[Records]
○ ○ ○ ○

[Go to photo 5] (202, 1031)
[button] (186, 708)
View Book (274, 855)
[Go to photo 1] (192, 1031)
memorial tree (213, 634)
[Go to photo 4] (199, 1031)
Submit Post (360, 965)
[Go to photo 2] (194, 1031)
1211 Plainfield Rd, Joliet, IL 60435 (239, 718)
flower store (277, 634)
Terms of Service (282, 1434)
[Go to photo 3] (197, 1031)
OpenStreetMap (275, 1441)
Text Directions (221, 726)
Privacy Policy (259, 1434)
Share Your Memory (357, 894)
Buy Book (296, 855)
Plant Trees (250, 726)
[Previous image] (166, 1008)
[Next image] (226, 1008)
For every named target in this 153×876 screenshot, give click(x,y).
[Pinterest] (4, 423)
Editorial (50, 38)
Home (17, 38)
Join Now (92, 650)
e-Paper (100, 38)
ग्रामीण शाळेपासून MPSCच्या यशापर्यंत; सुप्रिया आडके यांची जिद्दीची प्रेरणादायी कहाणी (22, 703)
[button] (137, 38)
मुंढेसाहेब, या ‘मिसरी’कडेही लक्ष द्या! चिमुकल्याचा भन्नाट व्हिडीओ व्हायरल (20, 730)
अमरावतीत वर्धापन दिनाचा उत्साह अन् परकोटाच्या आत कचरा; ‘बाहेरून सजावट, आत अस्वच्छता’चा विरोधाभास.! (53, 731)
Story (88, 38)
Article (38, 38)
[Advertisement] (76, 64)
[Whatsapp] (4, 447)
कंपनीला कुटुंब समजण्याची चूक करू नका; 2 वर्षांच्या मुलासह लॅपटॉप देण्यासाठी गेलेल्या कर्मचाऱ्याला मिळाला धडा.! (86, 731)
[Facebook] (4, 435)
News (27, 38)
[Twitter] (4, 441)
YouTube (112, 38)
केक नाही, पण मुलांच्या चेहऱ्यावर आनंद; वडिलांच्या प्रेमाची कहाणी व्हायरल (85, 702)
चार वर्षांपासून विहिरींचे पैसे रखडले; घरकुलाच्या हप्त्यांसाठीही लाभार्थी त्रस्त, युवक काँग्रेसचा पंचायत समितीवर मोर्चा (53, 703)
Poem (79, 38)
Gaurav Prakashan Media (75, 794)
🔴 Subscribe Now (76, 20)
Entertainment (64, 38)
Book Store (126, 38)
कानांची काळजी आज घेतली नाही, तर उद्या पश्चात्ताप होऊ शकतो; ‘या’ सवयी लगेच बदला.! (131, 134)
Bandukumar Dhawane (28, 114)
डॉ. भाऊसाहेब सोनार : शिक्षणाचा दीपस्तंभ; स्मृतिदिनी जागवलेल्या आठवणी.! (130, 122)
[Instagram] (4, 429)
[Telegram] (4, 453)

○ ○ ○ ○

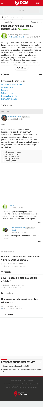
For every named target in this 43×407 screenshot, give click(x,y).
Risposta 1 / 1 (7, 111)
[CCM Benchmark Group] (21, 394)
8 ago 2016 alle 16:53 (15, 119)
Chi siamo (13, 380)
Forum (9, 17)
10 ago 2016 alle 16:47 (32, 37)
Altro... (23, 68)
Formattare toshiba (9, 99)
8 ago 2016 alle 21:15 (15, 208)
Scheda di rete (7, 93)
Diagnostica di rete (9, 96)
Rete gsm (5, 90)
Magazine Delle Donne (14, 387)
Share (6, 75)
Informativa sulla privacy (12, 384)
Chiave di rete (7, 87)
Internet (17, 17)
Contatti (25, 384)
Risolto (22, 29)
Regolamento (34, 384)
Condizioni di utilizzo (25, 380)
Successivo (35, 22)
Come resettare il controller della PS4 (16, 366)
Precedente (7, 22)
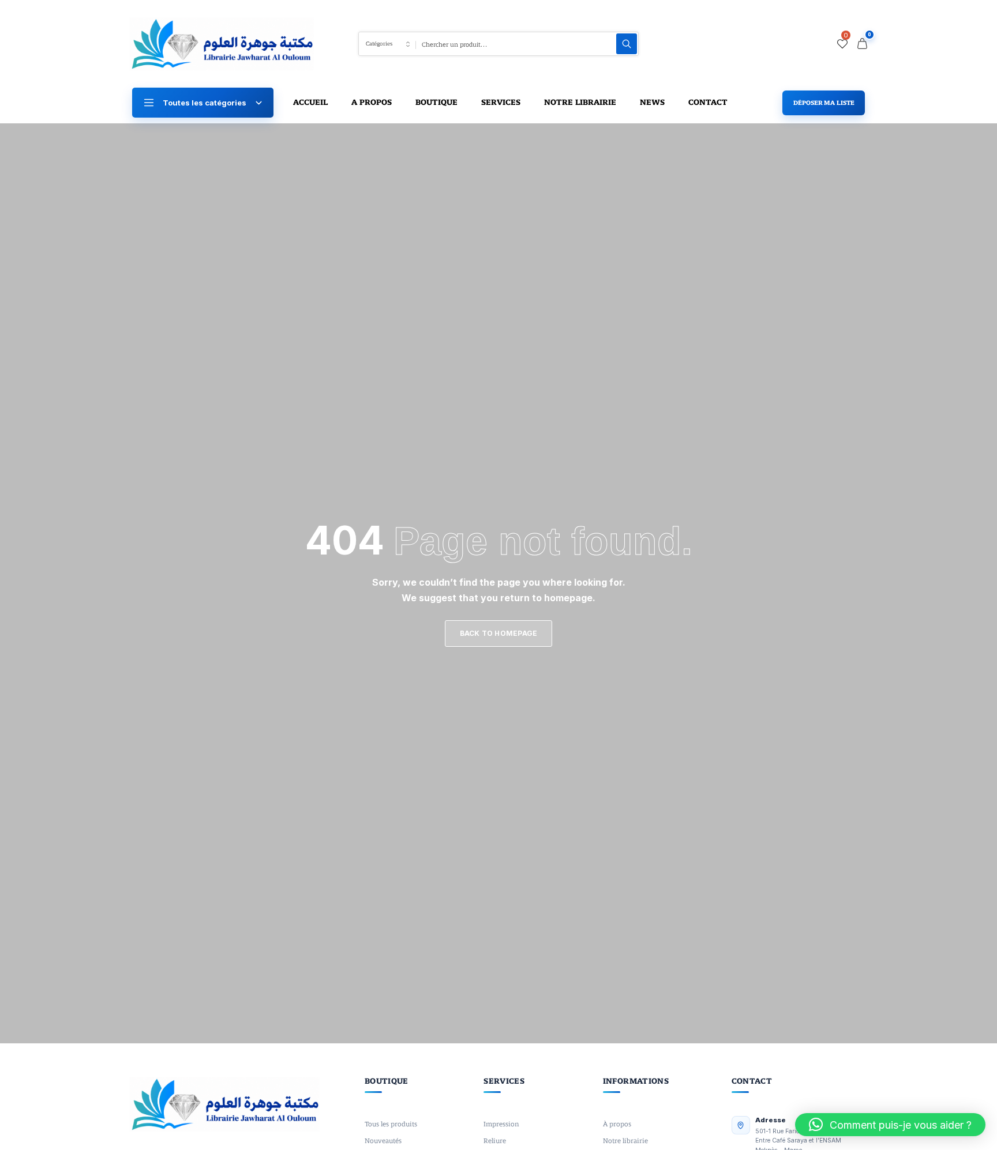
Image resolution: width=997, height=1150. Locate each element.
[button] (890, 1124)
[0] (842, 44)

○ ○ ○ ○

> _SET EXERCISE_:
Reproduce verbatim the rows from the one containing "Terms of Service (282, 1434)" through the one containing "केक नाही, पण", including both of those rows.

> _WRITTEN RESPONSE_:
Terms of Service (282, 1434)
[Go to photo 3] (197, 1031)
OpenStreetMap (275, 1441)
Text Directions (221, 726)
Privacy Policy (259, 1434)
Share Your Memory (357, 894)
Buy Book (296, 855)
Plant Trees (250, 726)
[Previous image] (166, 1008)
[Next image] (226, 1008)
For every named target in this 153×876 screenshot, give click(x,y).
[Pinterest] (4, 423)
Editorial (50, 38)
Home (17, 38)
Join Now (92, 650)
e-Paper (100, 38)
ग्रामीण शाळेपासून MPSCच्या यशापर्यंत; सुप्रिया आडके यांची जिद्दीची प्रेरणादायी कहाणी (22, 703)
[button] (137, 38)
मुंढेसाहेब, या ‘मिसरी’कडेही लक्ष द्या! चिमुकल्याचा भन्नाट व्हिडीओ व्हायरल (20, 730)
अमरावतीत वर्धापन दिनाचा उत्साह अन् परकोटाच्या आत कचरा; ‘बाहेरून सजावट, आत अस्वच्छता’चा विरोधाभास.! (53, 731)
Story (88, 38)
Article (38, 38)
[Advertisement] (76, 64)
[Whatsapp] (4, 447)
कंपनीला कुटुंब समजण्याची चूक करू नका; 2 वर्षांच्या मुलासह लॅपटॉप देण्यासाठी गेलेल्या कर्मचाऱ्याला मिळाला धडा.! (86, 731)
[Facebook] (4, 435)
News (27, 38)
[Twitter] (4, 441)
YouTube (112, 38)
केक नाही, पण मुलांच्या चेहऱ्यावर आनंद; वडिलांच्या प्रेमाची कहाणी व्हायरल (85, 702)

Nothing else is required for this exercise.